April 30th -Sunday, September 21th
Chinese Lotus Shoes
Exploring the Cultural Prestige of Footbinding in Imperial China



Exhibit Introduction
This exhibition features a vast variety of lotus shoes from the Qing dynasty, showcasing regional diversity and stylistic variation across China. In addition to footwear, the exhibition includes an extensive array of related materials—photographs, illustrations, sculptural works, shoe samples, paintings, and jewelry—that illuminate the cultural and aesthetic dimensions of footbinding.
For over a thousand years, successive generations of Chinese women endured the body modification practice of footbinding.
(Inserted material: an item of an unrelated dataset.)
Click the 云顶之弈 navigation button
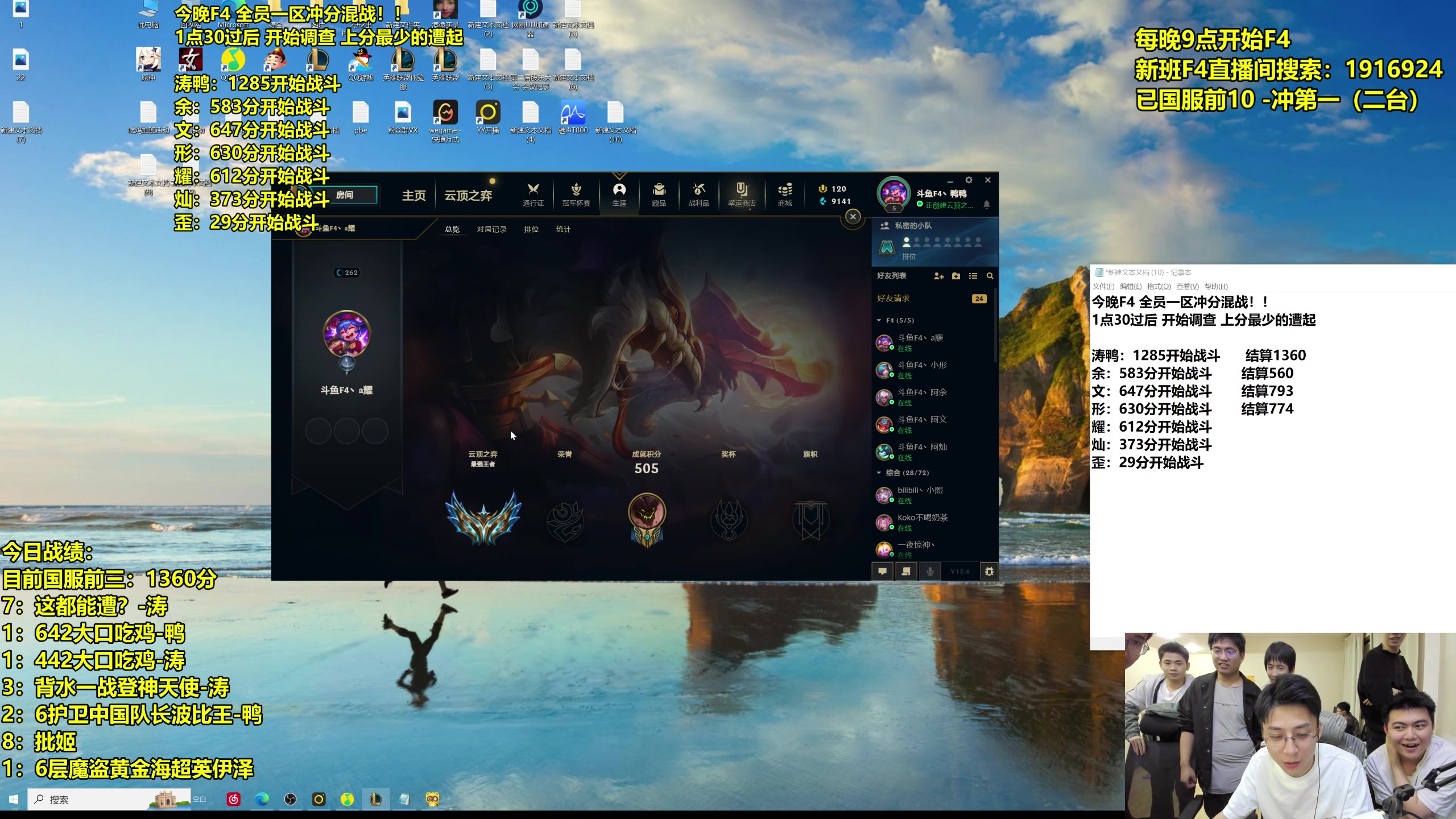The height and width of the screenshot is (819, 1456). pos(468,196)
Beginning in early childhood, young girls underwent a painful process in which their feet were tightly bound with cotton bandages by their mothers, systematically compressing and halting their natural growth. The result was an altered foot shape—tiny, arched, and pointed—believed to resemble the closed blossom of a lotus flower. These so-called "lotus feet" became a revered aesthetic ideal and a symbol of femininity, delicacy, and desirability.
Among the most coveted outcomes of this practice was the "golden lotus": an adult woman’s foot bound to a mere three inches or less in length. Regarded as the pinnacle of beauty, the golden lotus was celebrated not only as an adornment, but also as a marker of social status and refinement.
This exhibition is presented with artifacts from Chicago-based collector Paul Prentice and curated by Jeffrey Moy.